□ カフェ・オレ □


時間がある。
ということは、のんびりと昔話をする暇があるということだ。
オーフェンは我が家――最近住み始めたばかりだ――で、なぜか他人から自分の昔話を聞かされていた。
スプリングの効いているソファに腰かけ、テーブルの上には二人分のティーセット。
目の前には必要ないほど青い瞳を輝かせている妻――クリーオウ。
妻という響きもまだ慣れてはいないが、とにかくそういうことだった。
オーフェンはクリーオウの話を、頬を引きつらせながら聞いている。
いらいらとひざを指で叩いているのだが、彼女が気にする様子はなかった。
「わたしも又聞きの又聞きだけど、オーフェンてそうとう酷いことしてたのね。どうして今自由にしてられるの?犯罪者じゃない」
悪びれる様子もなく、冷たくクリーオウが言ってくる。
自分の夫をここまでこき下ろすのも、彼女くらいなものだろう。
お返しに、オーフェンは思いきり皮肉気な笑みを浮かべてやった。
「お前のしたこととどう違うってんだ?火力が強い分、お前の方がタチが悪いと俺は思うがね」
「そうかしら。オーフェンのしつこさに比べれば全然マシな気がするわ」
自覚もないらしい。
オーフェンはくっきりと額に青筋を浮かべた。
「でもさあ」
カフェ・オレの入ったカップを持ち上げ、クリーオウは不思議そうな声を出す。
多少怒っていたため、オーフェンは視線だけで続きを促した。
クリーオウはカフェ・オレを一口だけ飲むと、再びカップをソーサーに戻す。
「毎日のようにトトカンタが破壊されてたっていうのに、どうしてわたしが気付かなかったのかしら」
「それはそうだろ。
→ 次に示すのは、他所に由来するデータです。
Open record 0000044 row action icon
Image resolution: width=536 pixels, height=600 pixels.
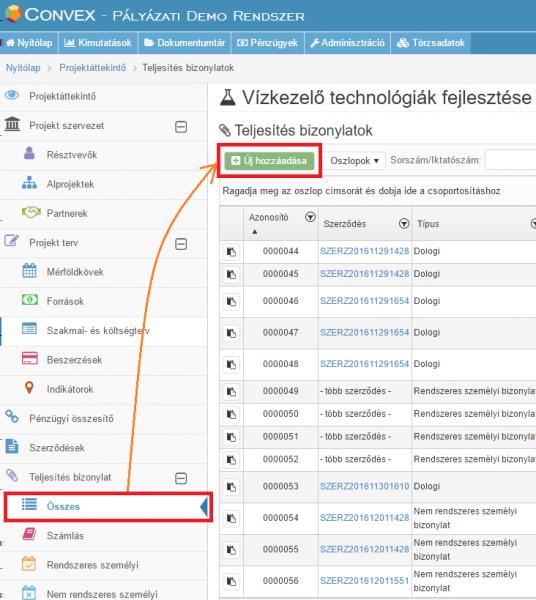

俺は毎日トトカンタを破壊してないし、被害もお前が思ってるほど出てない――」
「それはないわよ」
こちらを遮るようにして、きっぱりとクリーオウ。
「マジクからもだいたい同じようなことを聞いたもの。オーフェンが破壊魔としてトトカンタの歴史に残るのは間違いないんじゃないかしら」
「……」
ぎろりとにらみつけるが、クリーオウは涼しい顔でそれを受け流した。
さて、どうやってこの娘を説得しようか。
(とは言っても……)
感情に任せて反論したところで言い合いになるのは目に見えていたので、オーフェンは盛大ないやみにも歯をくいしばって耐えた。
口げんかする価値のあることかもしれないが、いくらもしないうちに後悔する予感がする。
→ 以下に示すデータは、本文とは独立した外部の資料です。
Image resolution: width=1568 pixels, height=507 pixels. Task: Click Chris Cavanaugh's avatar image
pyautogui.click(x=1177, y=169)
オーフェンは震える息を何とか吐き出し、気を静めてゆっくりと考えたことを言った。
「トトカンタは広いし、小さな騒ぎだからお前が知らなくても無理ない。それに少しの被害があったのは下町で、お前が住んでた高級住宅街じゃなかった」
あくまで、オーフェンの出した被害はほとんどなかったと主張する。
だがそれも無駄な努力だったのだろう。
クリーオウはそこらへんの機微を見事に無視してくれた。
「だけどマジクとは学区は同じだったのよ?大爆発が起きれば、気付いても良さそうなものなのに」
「お前な」
「そっか。きっとマジクの家の近くには凶悪なテロリストみたいな犯罪者がいるから近づくなって言われたんだわ。覚えてないけど」
ぽんと両手を合わせて、嬉しそうに言ってくる。
さすがにそのせりふには悪意が感じられた。
そこまでいかなくても、ちょっとしたいじわるか。
微妙に傷ついて、オーフェンは拗ねて口を尖らせた。
「かわいくないことばっかり言ってると、キスして黙らせるぞ」
「して?」
「へ?」
冗談のつもりで行ったのだが、クリーオウは甘えたように笑う。
オーフェンがぽかんとしているうちに、クリーオウはとことことやってきて彼の隣にちょこんと座った。
すっと目を閉じ、唇を差し出してくる。
(あれ……?)
どういう流れで、こんな状況になったのだろうか。
つい先ほどまではクリーオウの憎まれ口を聞いていた。
それから数分も経っていないというのに、彼女はオーフェンからの口付けを待っている。
分からない。
分からないが――少なくとも嫌なことではなかった。
むしろ思いがけない幸運が転がり込んできたような気がする。
それまでの悶々とした話も忘れて、オーフェンはクリーオウの金髪に指を絡ませた。
そのまま軽く引き寄せ、口付ける。
クリーオウの唇は、甘いカフェ・オレの味がした。






(2009.1.21)
無謀編読み終わった記念。
読み始めた時と、同じ場所にて。
姉妹作という気分で。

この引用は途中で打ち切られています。